DEMOCRACIA E DIFERENÇA OU DEMOCRACIA É DIFERENÇA?

           Os umbrais de intolerância estão sendo postos de pé em praticamente todas as esquinas de nossa sociedade. Talvez, em nenhum outro momento da história eles parecem ter sido erguidos de forma tão rápida e travestido de práticas ditas democráticas e em nome da liberdade de expressão como agora. O direito ao livre pensamento não significa direito a livre expressão e esta não é um valor absoluto que pode ser traduzido como sinônimo de democracia. Esta contempla outros valores, outros conceitos, todos eles forjados nas lutas políticas cotidianas que constituem e instituem a vida em sociedade. 
           Tomar por absolutos tais conceitos é negar ao nosso mundo a capacidade de escolher, no embate das lutas e conflitos cotidianos, não o melhor dos mundos, mas o mundo possível de se viver, um mundo para o nosso tempo, um mundo para a nossa sociedade. Uma sociedade cada vez mais plural, múltipla, constituída de diferenças e que não se permite mais enquadrar pelas lentes do mesmo, do discurso único, totalitário que tais umbrais pretendem erguer e tentam forçar todos a atravessá-los, como se estivessem a defender O Bem, A Justiça e A Verdade.
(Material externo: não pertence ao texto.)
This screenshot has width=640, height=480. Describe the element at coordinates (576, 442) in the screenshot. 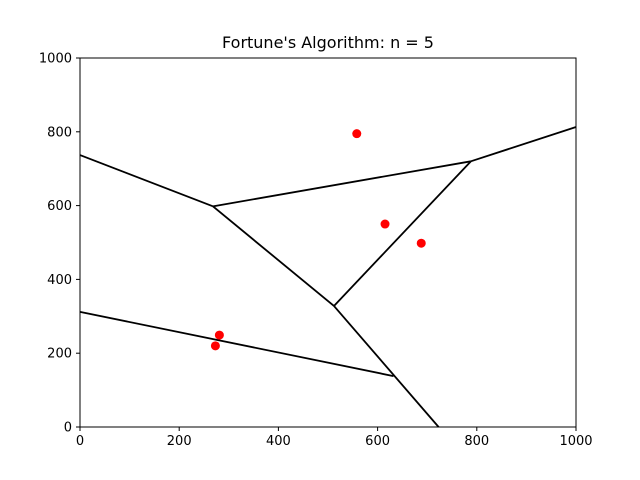

I see `x-tick-label-5: 1000` at that location.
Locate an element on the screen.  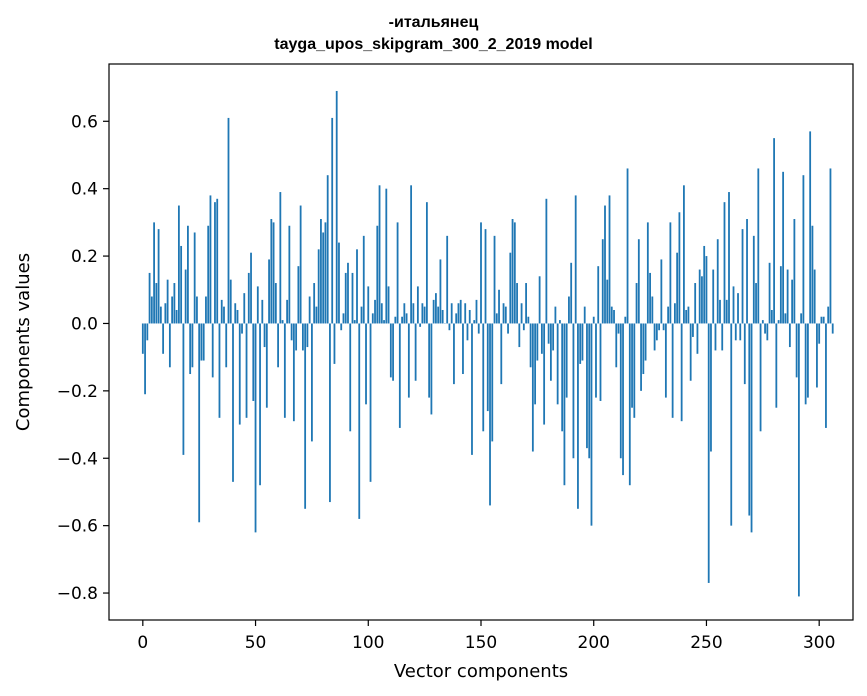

Esquecem do fundamental, de que o absoluto é apenas mais uma perspectiva, que na maioria das vezes, não tanto como conceito, mas, sobretudo, como prática, fere a dignidade humana, violenta aquilo que nos é mais humano, demasiado humano: a diferença que nos constitui.
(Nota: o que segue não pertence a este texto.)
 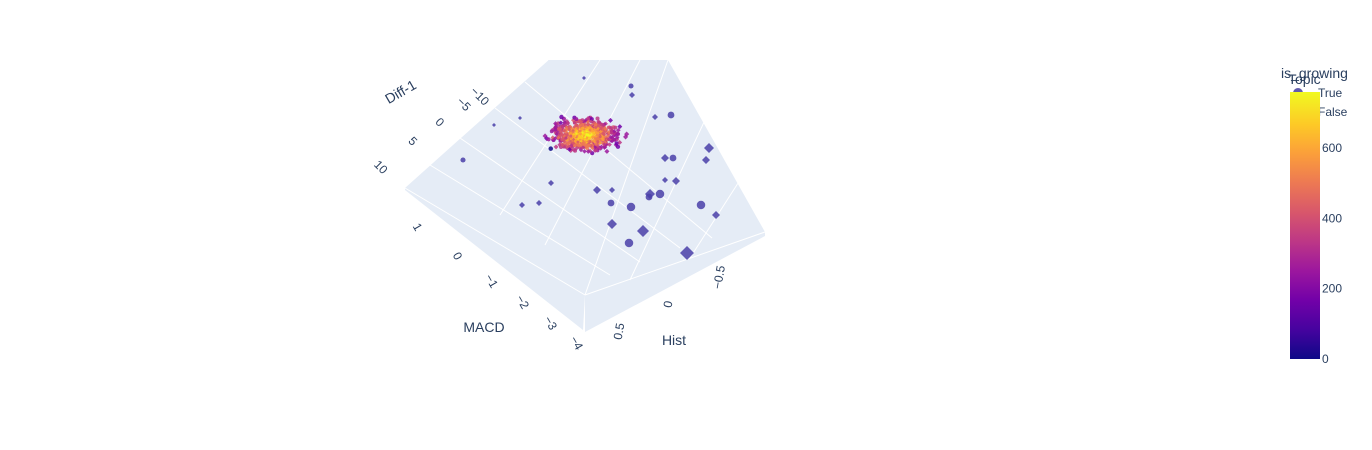 What do you see at coordinates (1332, 148) in the screenshot?
I see `colorbar-tick: 600` at bounding box center [1332, 148].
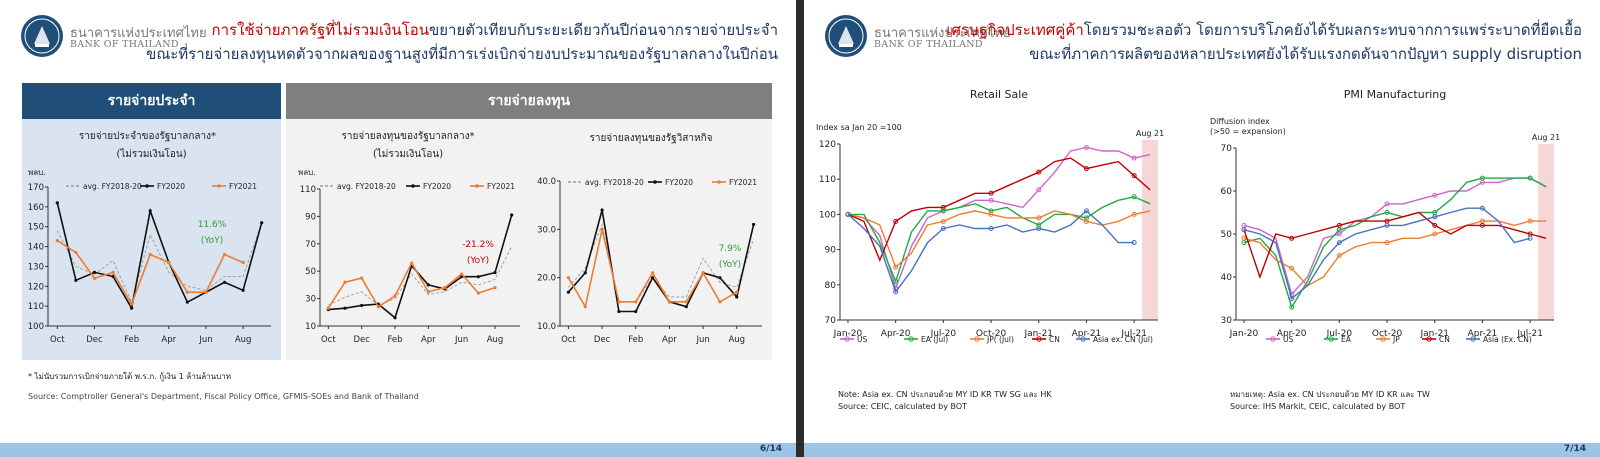 This screenshot has width=1600, height=457. I want to click on x-tick-label: Aug, so click(736, 340).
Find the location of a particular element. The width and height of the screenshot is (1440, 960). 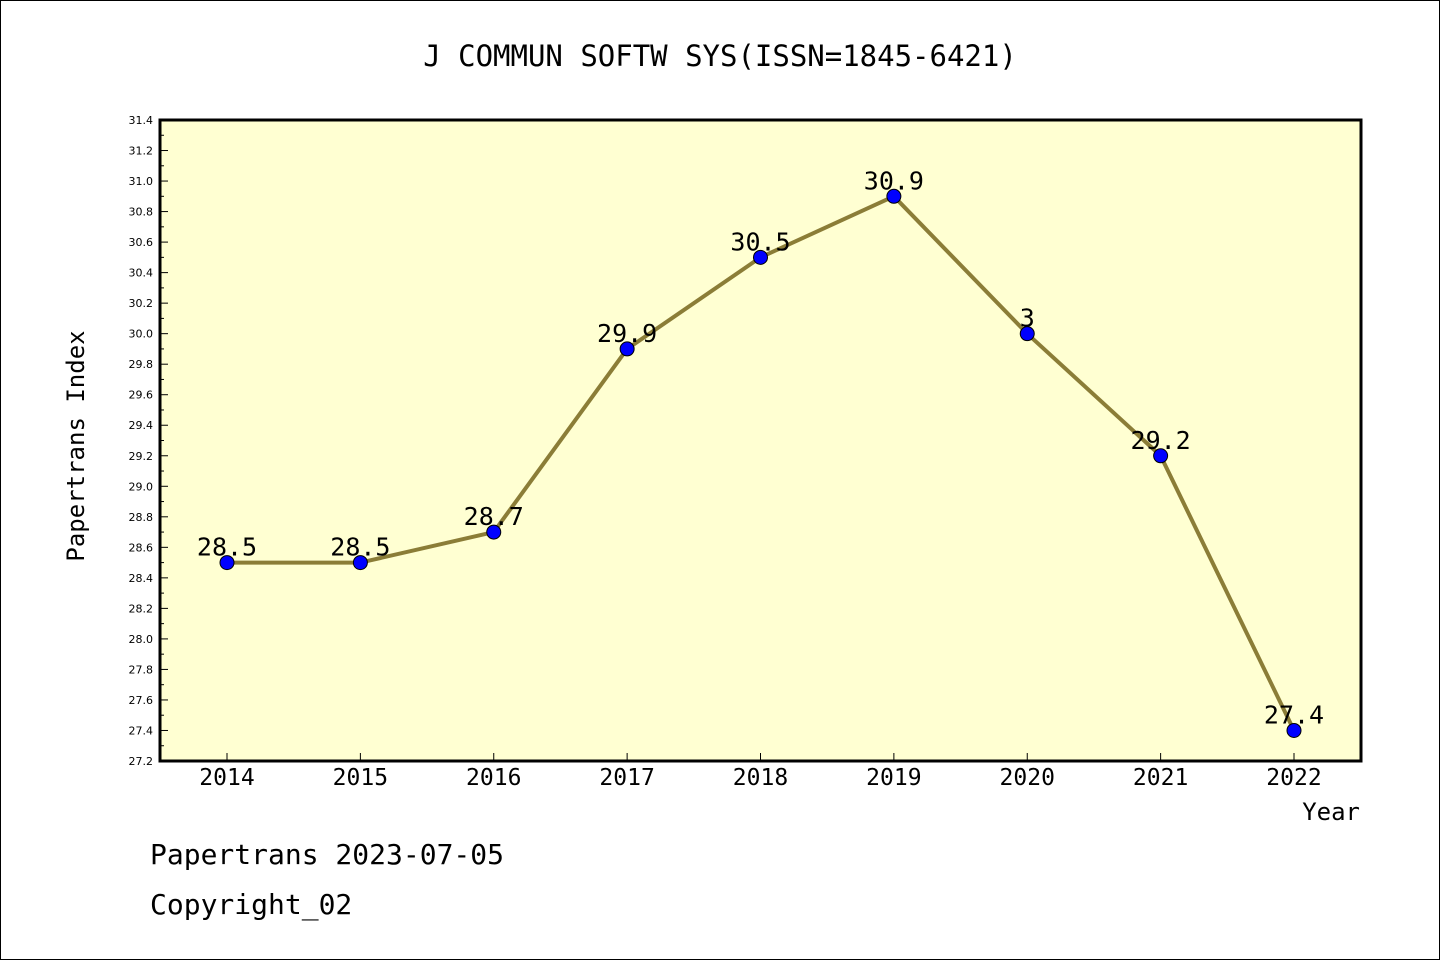

y-tick-label: 30.6 is located at coordinates (142, 242).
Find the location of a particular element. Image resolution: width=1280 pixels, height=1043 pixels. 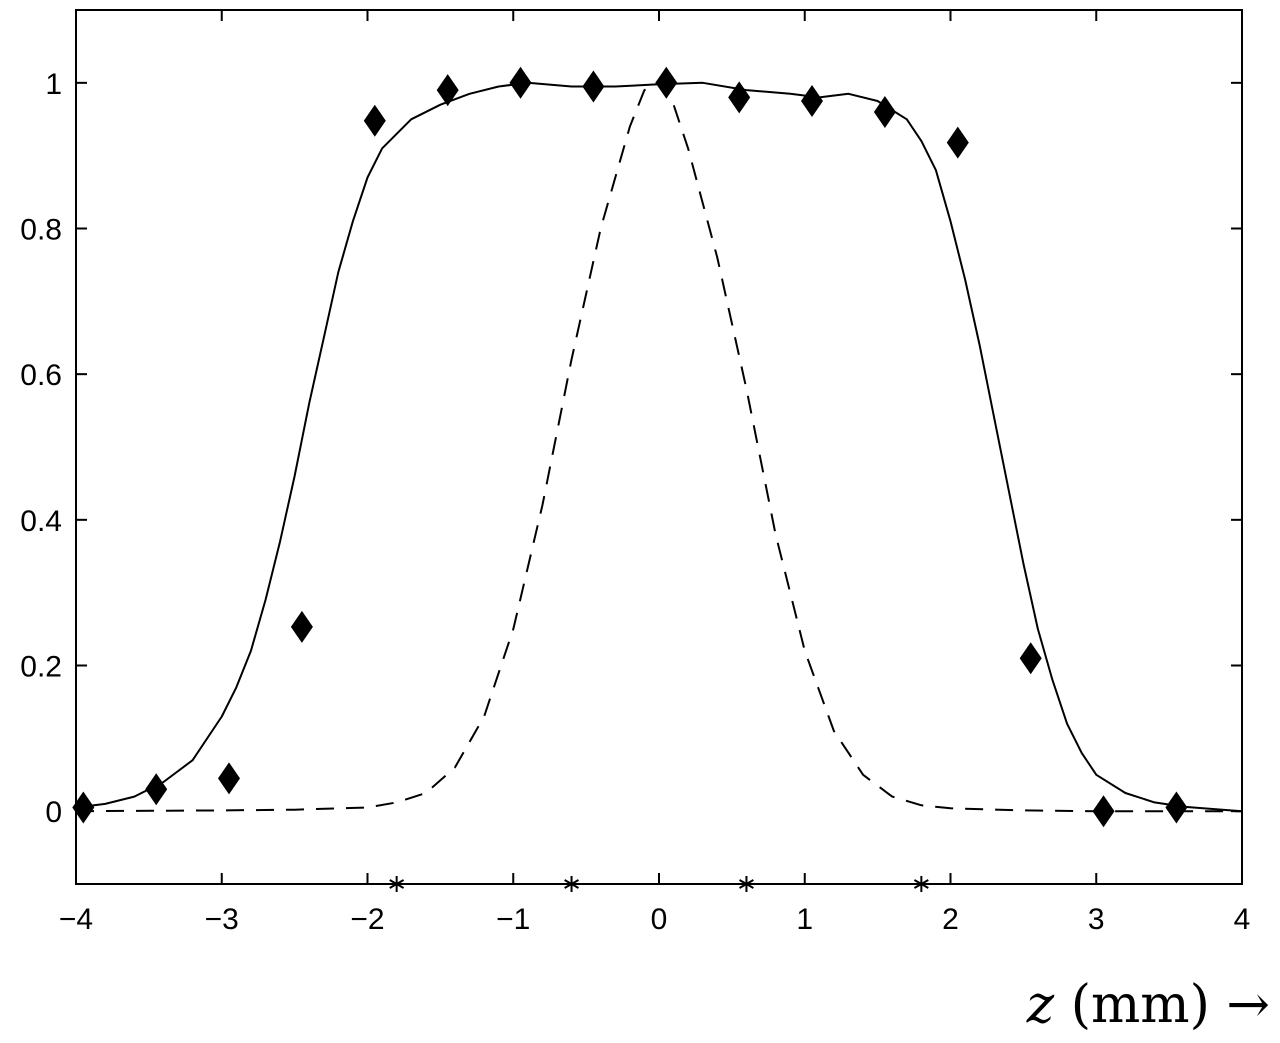

x-tick-label: −4 is located at coordinates (76, 920).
NÃO SE PODE TOLERAR O INTOLERÁVEL.

         Sempre acompanho o debate político em nosso país com afinco e bastante cautela, principalmente aquele sustentado pelos meios de comunicação de massa. Nestes últimos dias um assunto em especial tem me chamado a atenção, qual seja: a eleição do pastor Marcos Feliciano para presidência da Comissão de Direitos Humanos da Câmara. Este tema me chama a atenção não pela eleição em si, mas pelos argumentos utilizados pelos defensores de sua postulação e, sobretudo, de sua assunção no cargo em questão. Um dos argumentos mais utilizados é o de que vivemos em uma democracia e de que a diversidade de opiniões devem ser respeitadas, inclusive as do pastor Feliciano. 
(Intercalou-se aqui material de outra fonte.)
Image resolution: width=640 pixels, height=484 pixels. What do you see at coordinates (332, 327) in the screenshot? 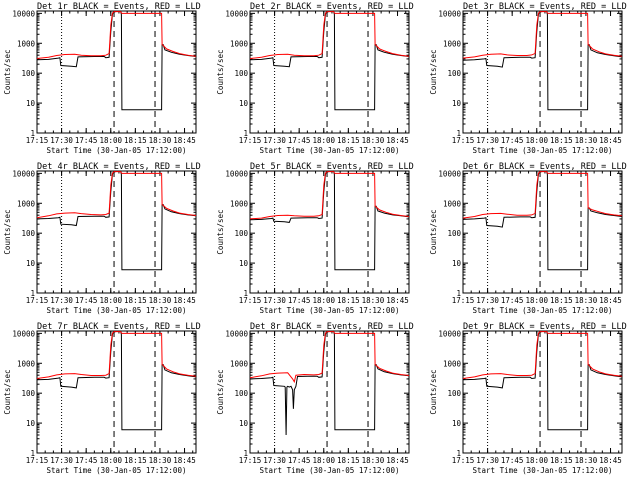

           No entanto, suas opiniões e visão de mundo ferem aquilo que Hannah Arendt chama de dignidade humana. Viver em uma democracia não significa ter o poder de dizer tudo o que se quer e, principalmente, pregar isto como profissão de fé e pedra angular de uma verdade absoluta. A democracia não permite que em nome dela se faça apologia da violência e do preconceito contra o que é humano, demasiado humano. Tolerar - será que é possível tolerar o intolerável ? - um pensamento conservador não significa permitir que ele se imponha como força de verdade sobre todo um coletivo, sobretudo quando este pensamento é reacionário, retrógrado, ultrapassado, fundamentado em preceitos e interpretações obscuras que incitam a violência, a intolerância, a exclusão, a demonização, a negação do outro, do diferente.
         Dizer que os discursos e pronunciamentos de Marcos Feliciano são aceitáveis, porque vivemos em democracia, é compactuar com o que de mais nefasto às sociedades humanas já produziram, é assumir uma postura facista, é dizer que se um Hitler fosse possível no mundo de hoje - e infelizmente ele ainda parece ser possível - suas opiniões e visão de mundo também seriam aceitáveis, pois vivemos numa democracia. Antes de qualquer coisa uma democracia deve ser um regime não apenas de governo, mas, sobretudo, de vida em sociedade que problematize e lute contra qualquer ato, evento, acontecimento que fira a dignidade humana e tente reduzir a diferença que é inerente a esta condição ao autoritarismo da verdade absoluta, seja ela de cunho político, religioso ou de qualquer outra vertente. Numa democracia não é possível tolerar o intolerável.